Dimanche 18 octobre, le gouvernement britannique a dit toujours vouloir conclure un accord commercial post-Brexit avec l'Union européenne, tout en estimant que la balle était "dans le camp" des Européens. "J'espère toujours que nous aurons un accord", a déclaré le ministre d'Etat Michael Gove sur la chaîne Sky News.
"Je veux un accord, j'ai très envie d'y parvenir mais pour cela, il faut que les deux parties fassent des compromis. Ce n'est pas ce que l'UE fait en ce moment", a-t-il ajouté, estimant que les Européens ne semblaient pas "sérieux" dans leur volonté d'aboutir. Déjà poussives, les négociations commerciales se sont envenimées jeudi quand les 27 réunis en conseil ont exigé des concessions de Londres, tout en disant vouloir poursuivre les pourparlers pour arriver à un accord de libre-échange avant l'année prochaine, quand les règles européennes cesseront de s'appliquer.

Michel Barnier et David Frost discutent du format des pourparlers

Mais Londres a refusé net, conditionnant la poursuite des discussions à "un changement fondamental d'approche" de la part des Européens. Un porte-parole du Premier ministre Boris Johnson avait souligné que pour les Britanniques, les négociations commerciales étaient "finies". Le négociateur en chef européen Michel Barnier et son homologue britannique David Frost doivent s'entretenir lundi au sujet du "format" des pourparlers, selon la Commission européenne.

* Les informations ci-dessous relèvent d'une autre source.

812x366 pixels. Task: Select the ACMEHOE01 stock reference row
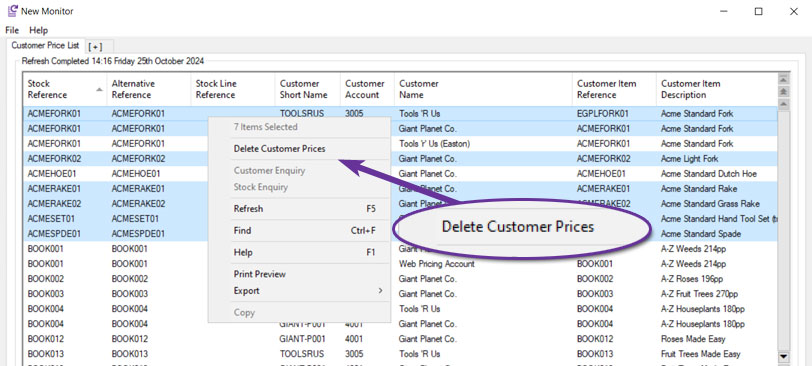[400, 173]
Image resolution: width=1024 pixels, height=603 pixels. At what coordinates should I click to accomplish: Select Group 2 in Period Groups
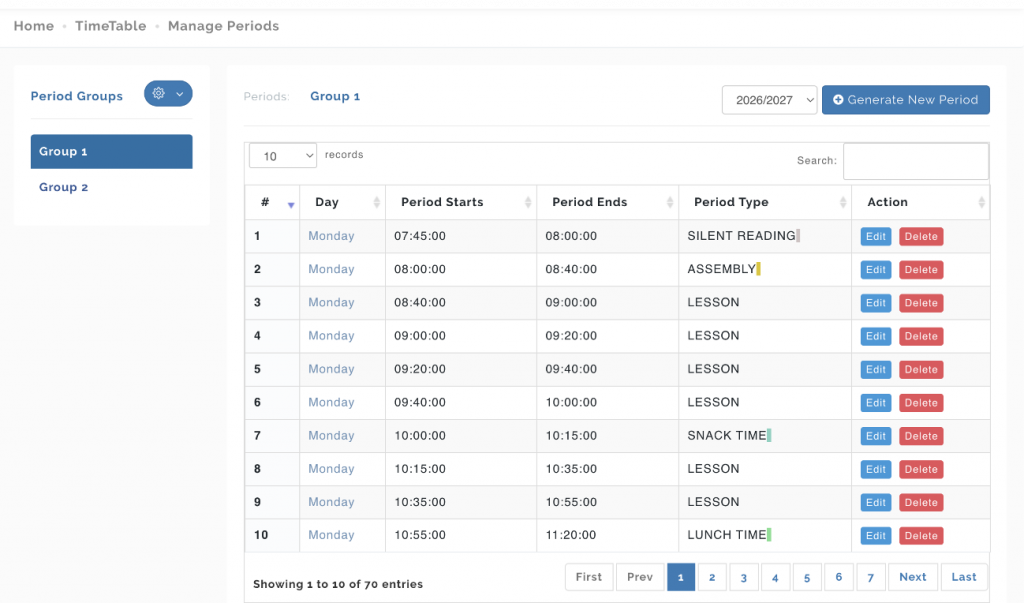coord(64,187)
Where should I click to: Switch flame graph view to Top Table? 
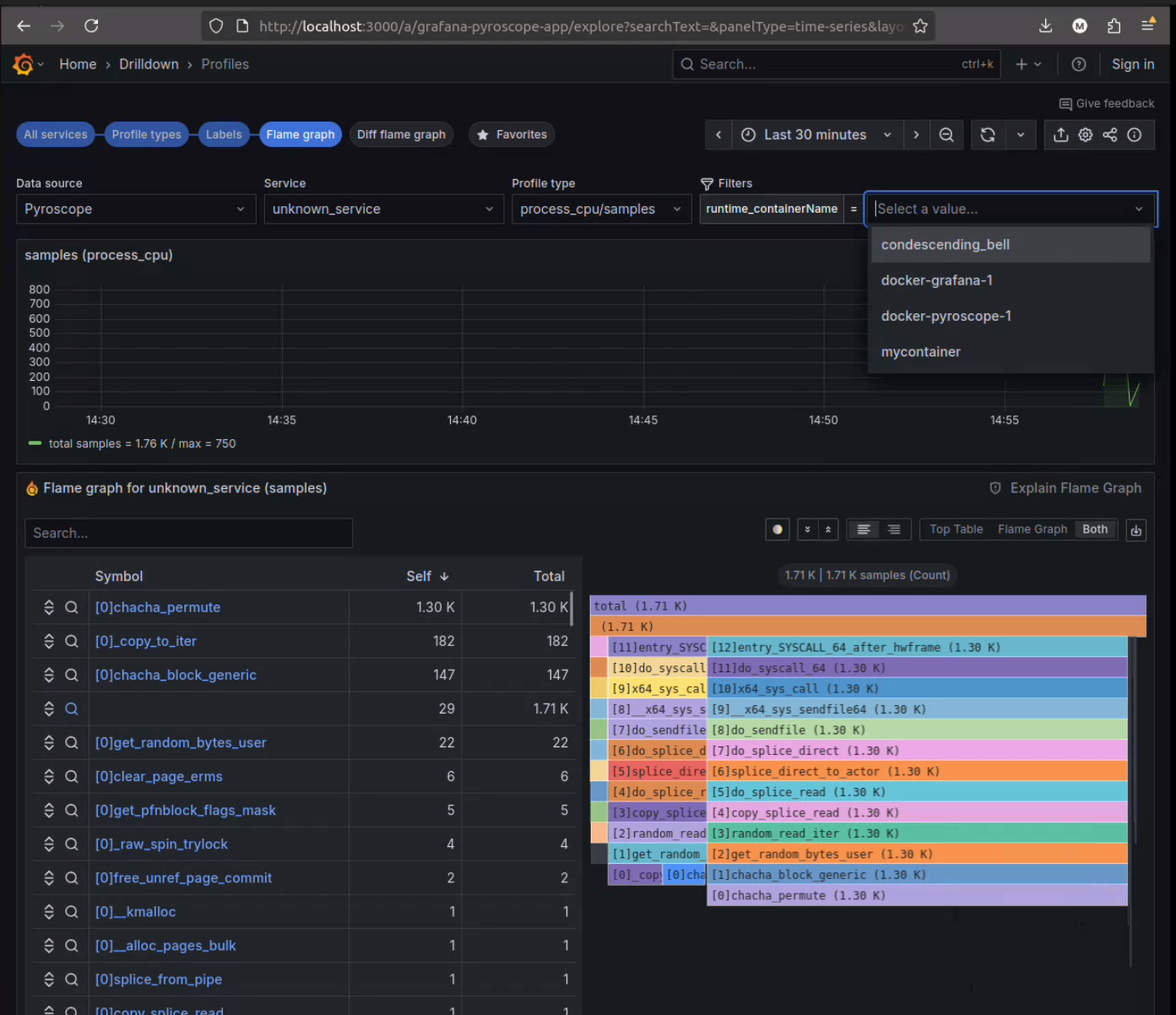click(956, 529)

"La balle est dans son camp", a insisté Michael Gove à propos du négociateur européen. Sur la BBC, il a répété que la porte des négociations restait "entrouverte" si l'UE modifiait effectivement "sa position".

Rencontre ce lundi à Londres avec la Commission européenne

David Frost rencontrera lui-même lundi à Londres le vice-président de la Commission européenne, Maros Sefcovic, au sujet de la mise en oeuvre du traité de divorce ayant encadré la sortie du Royaume-Uni de l'UE le 31 janvier dernier. A défaut d'accord commercial permettant au Royaume-Uni de retrouver sa pleine souveraineté, a souligné M. Gove, son pays n'hésiterait pas à opter pour un "no deal" au 1er janvier, potentiellement dévastateur pour des économies déjà fragilisées par la pandémie, avec le rétablissement de quotas et droits de douanes entre les 27 et Londres.

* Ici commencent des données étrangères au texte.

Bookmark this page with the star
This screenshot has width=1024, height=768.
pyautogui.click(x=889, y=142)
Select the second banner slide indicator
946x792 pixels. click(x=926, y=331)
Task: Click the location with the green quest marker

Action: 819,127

Les discussions butent toujours sur trois sujets: l'accès pour les Européens aux poissonneuses eaux britanniques, les garanties réclamées à Londres en matière de concurrence, et la manière de régler les différends dans le futur accord.

Exhorter les entreprises à accélérer leurs préparatif

Quelle que soit l'issue des négociations, accord ou "no deal", l'exécutif britannique va exhorter cette semaine les entreprises à accélérer leurs préparatifs pour faire face aux nouvelles règles douanières qui seront d'application dès janvier. Il prévoit de lancer dans les prochaines jours une campagne d'information sous le slogan "Le temps presse". Mardi, le Premier ministre Boris Johnson et Michael Gove s'entretiendront avec des représentants d'organisations professionnelles et d'entreprises. "A la fin de cette année, nous quitterons le cadre unique européen et l'union douanière, et cela signifie qu'il y aura à la fois de nouveaux défis et de nouvelles opportunités pour les entreprises", a déclaré M. Gove dans un communiqué. "Des changements interviendront dans tout juste 75 jours et le temps presse pour que les entreprises agissent".